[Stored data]
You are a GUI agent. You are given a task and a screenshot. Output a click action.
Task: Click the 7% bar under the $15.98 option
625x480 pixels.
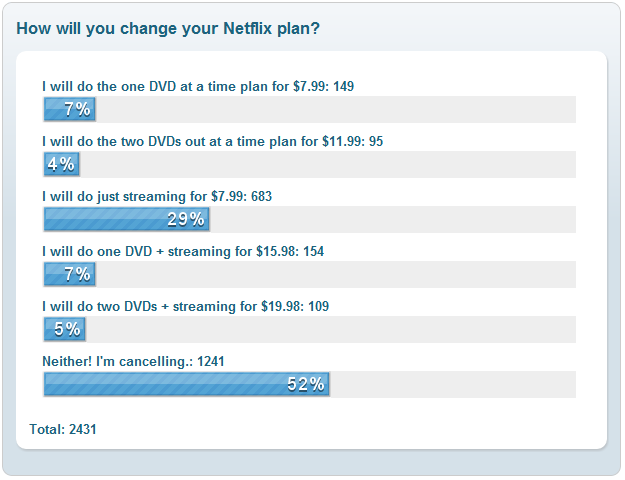pos(70,274)
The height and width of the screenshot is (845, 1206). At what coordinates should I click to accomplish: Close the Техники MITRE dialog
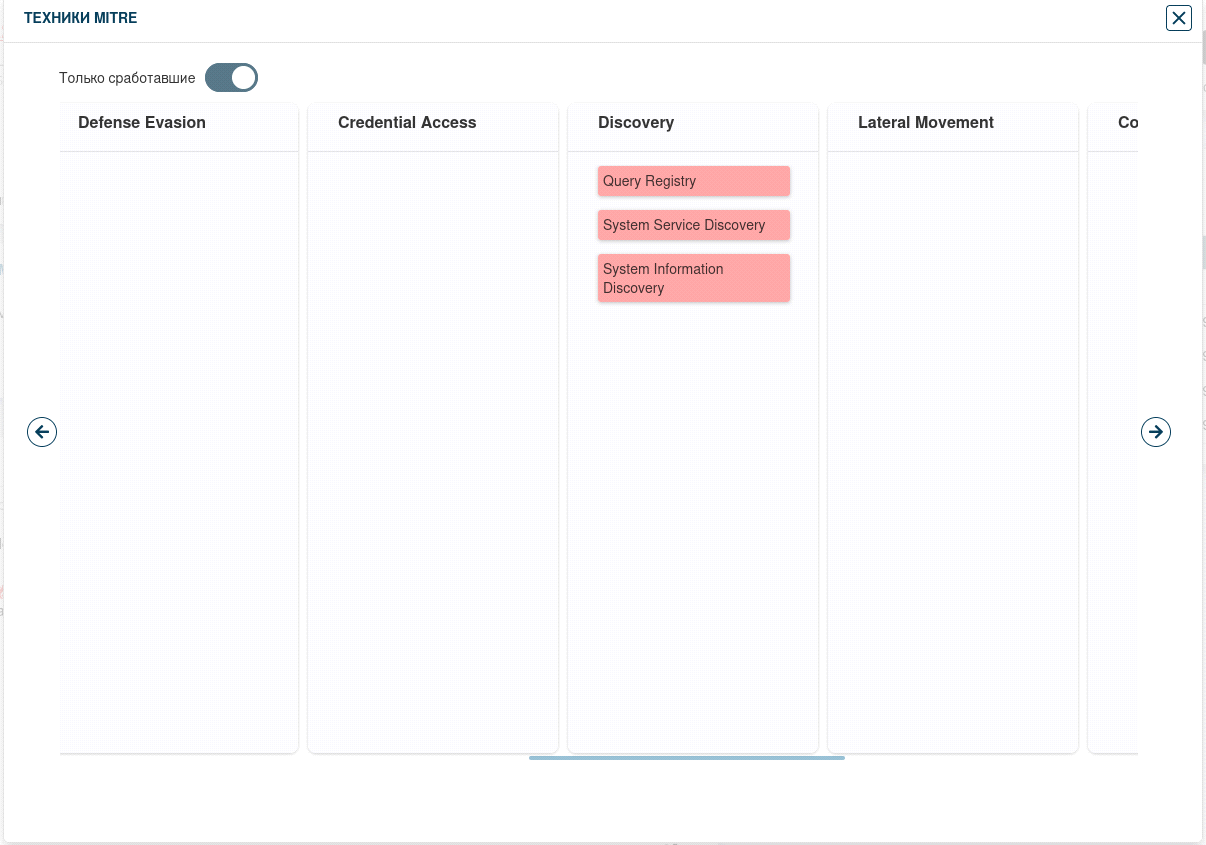[1179, 18]
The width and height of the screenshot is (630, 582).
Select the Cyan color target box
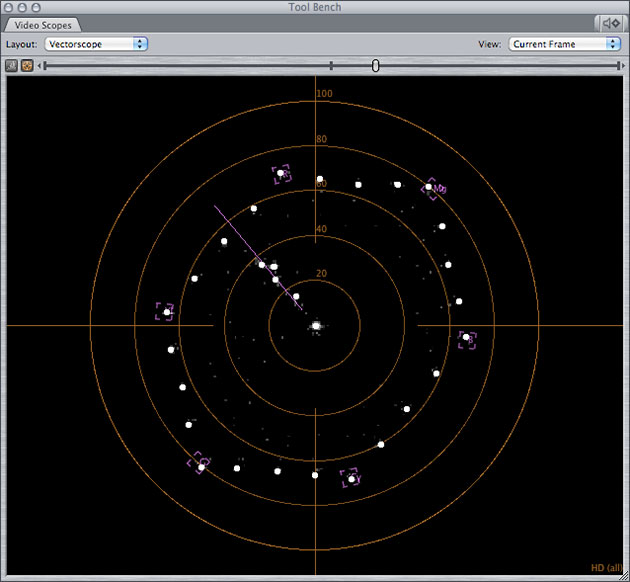click(x=349, y=478)
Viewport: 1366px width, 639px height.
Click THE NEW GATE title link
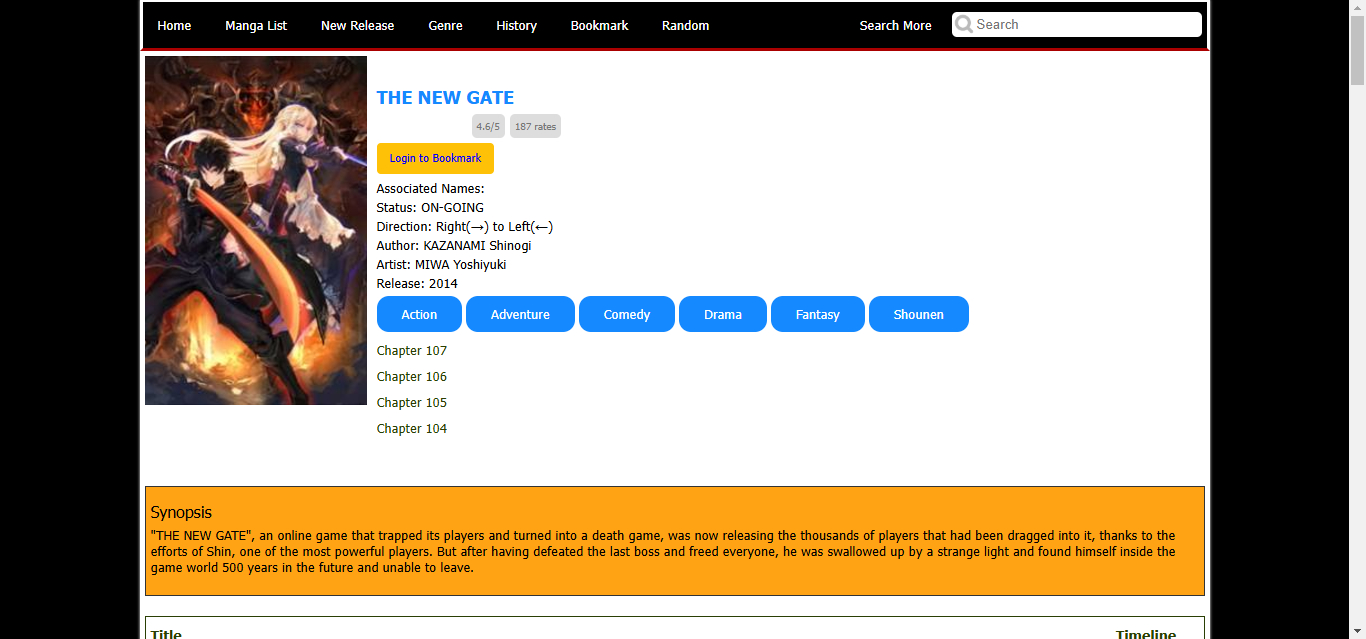(x=445, y=98)
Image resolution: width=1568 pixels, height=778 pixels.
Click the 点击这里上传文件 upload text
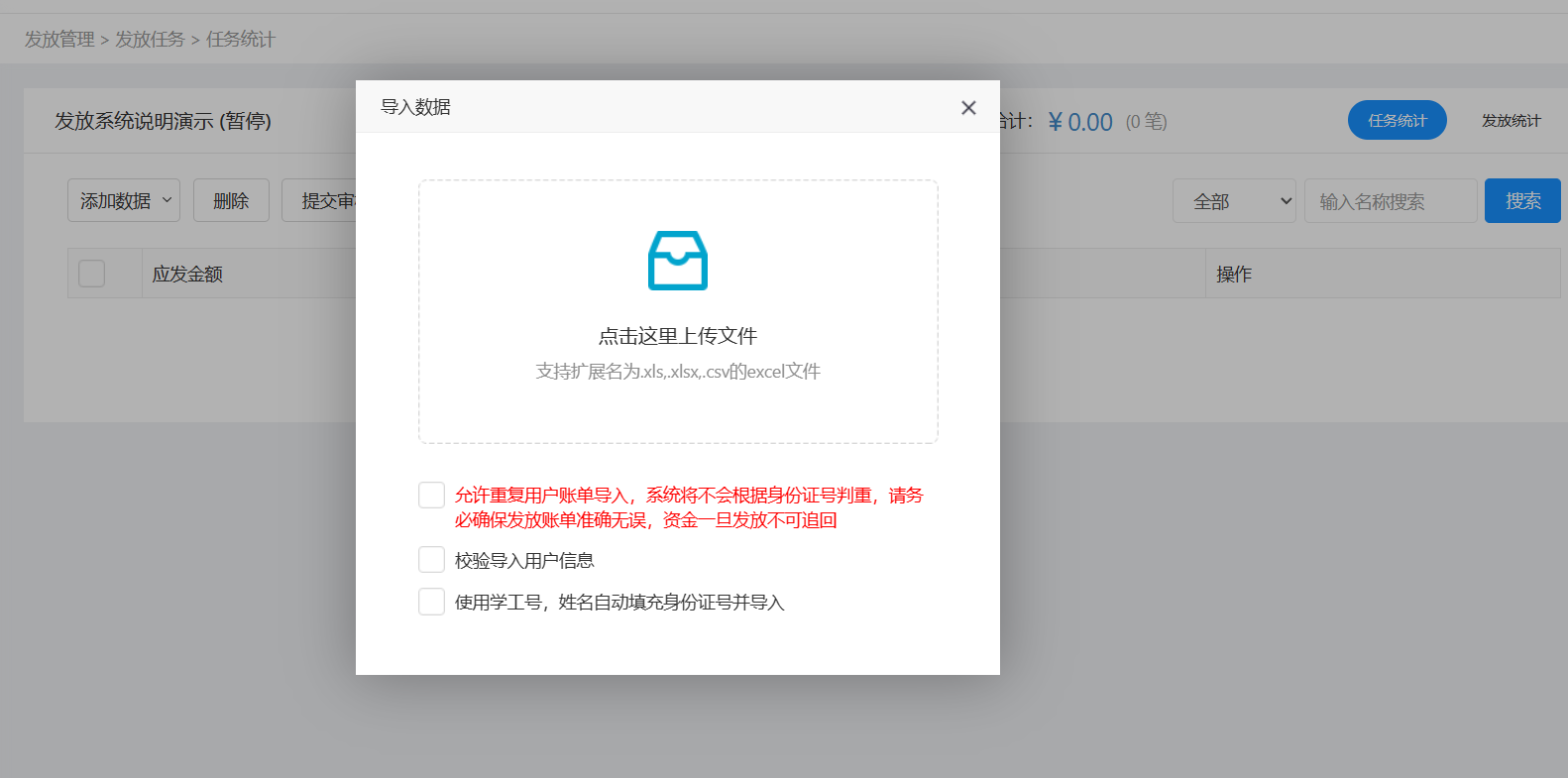(x=677, y=336)
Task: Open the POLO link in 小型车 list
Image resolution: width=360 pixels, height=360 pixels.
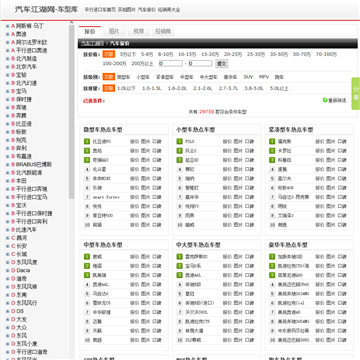Action: 190,142
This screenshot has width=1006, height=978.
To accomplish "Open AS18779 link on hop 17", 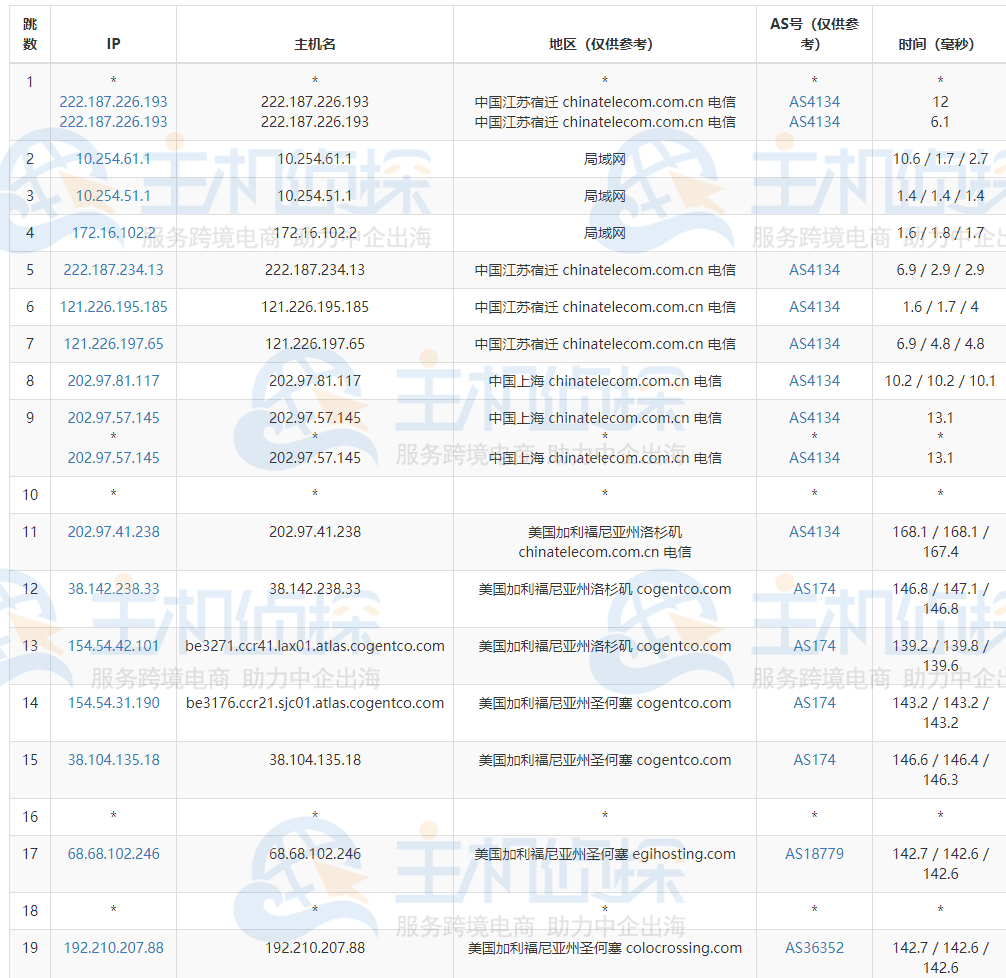I will 814,854.
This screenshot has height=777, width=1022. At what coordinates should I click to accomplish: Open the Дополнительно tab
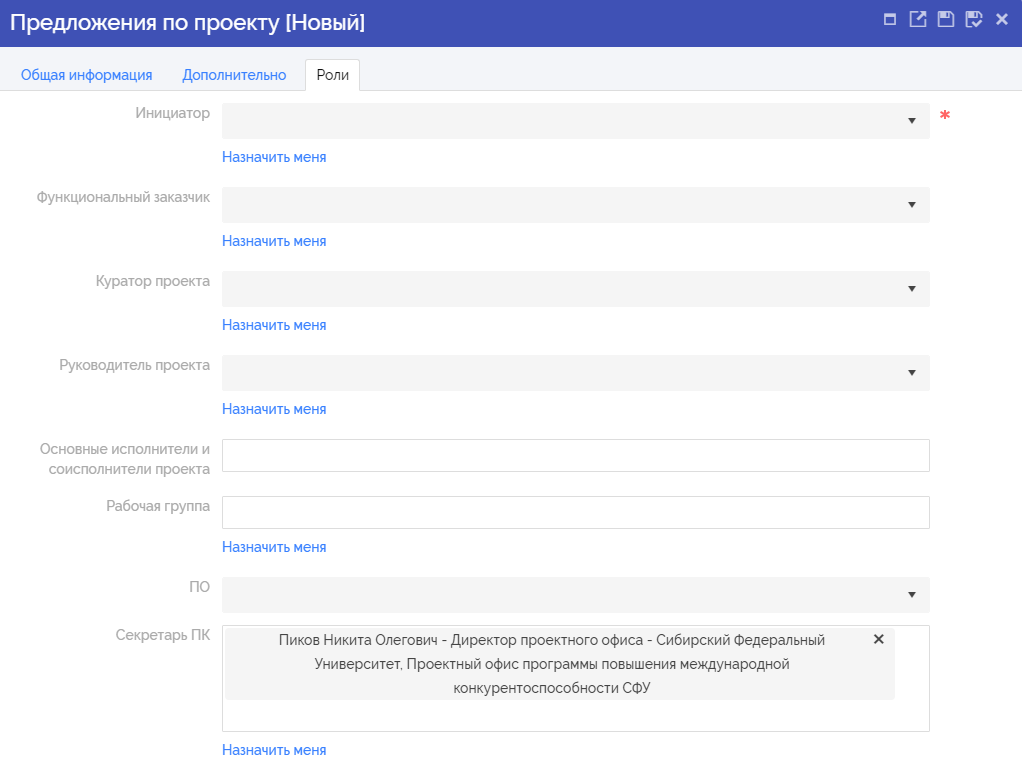(234, 75)
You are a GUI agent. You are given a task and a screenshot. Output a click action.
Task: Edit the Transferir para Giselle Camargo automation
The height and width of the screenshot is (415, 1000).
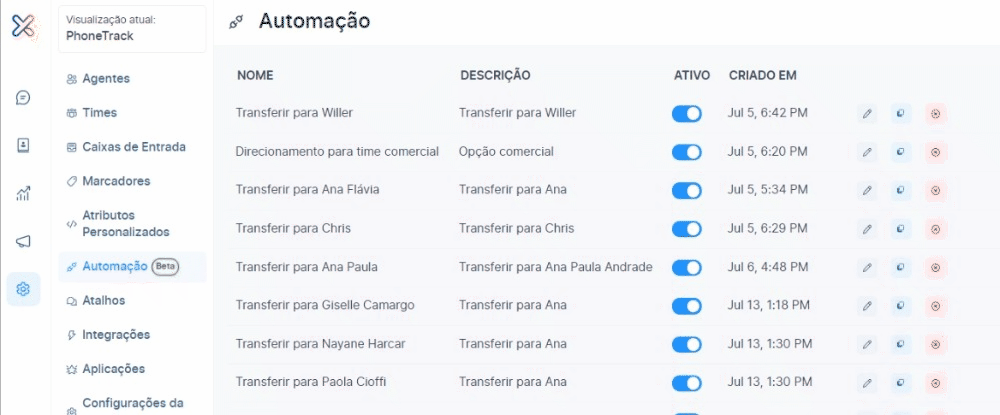pos(867,305)
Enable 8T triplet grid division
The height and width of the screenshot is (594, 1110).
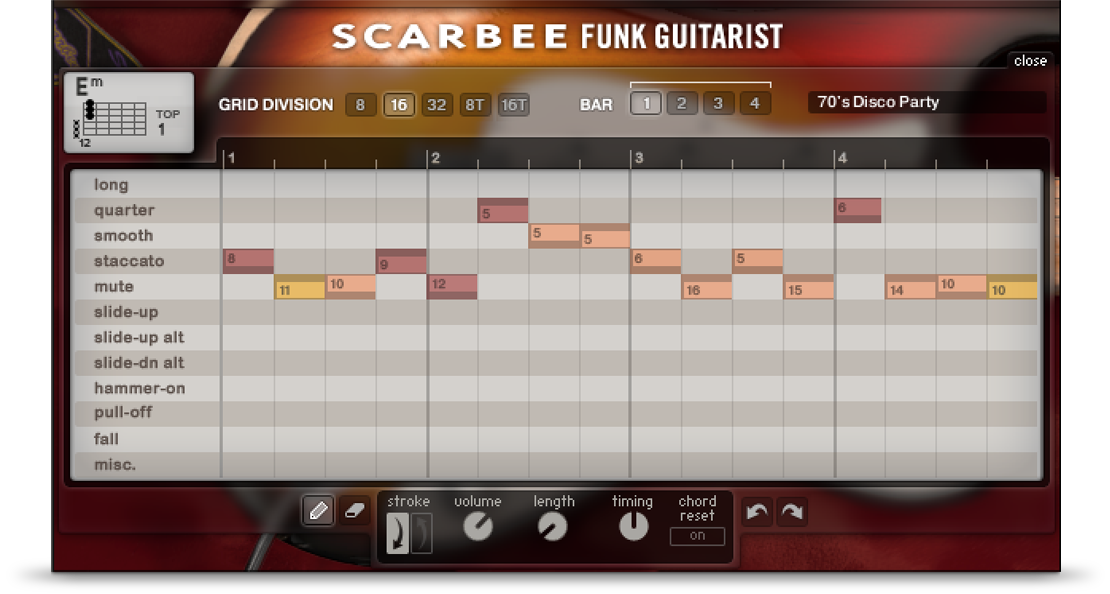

WHAT THE EXERCISE ASKS: Your task is to repeat the opening line of the entries above and each line after it, ending with the line that has "The width and". Do not include the pictures.

EXPECTED ANSWER:
You are a GUI agent. You are given a task and a screenshot. Output a click action.
Task: Click the 7% bar under the $15.98 option
625x480 pixels.
pos(70,274)
The height and width of the screenshot is (845, 1206). At what coordinates should I click to accomplish: Close the Техники MITRE dialog
[1179, 18]
The width and height of the screenshot is (630, 582).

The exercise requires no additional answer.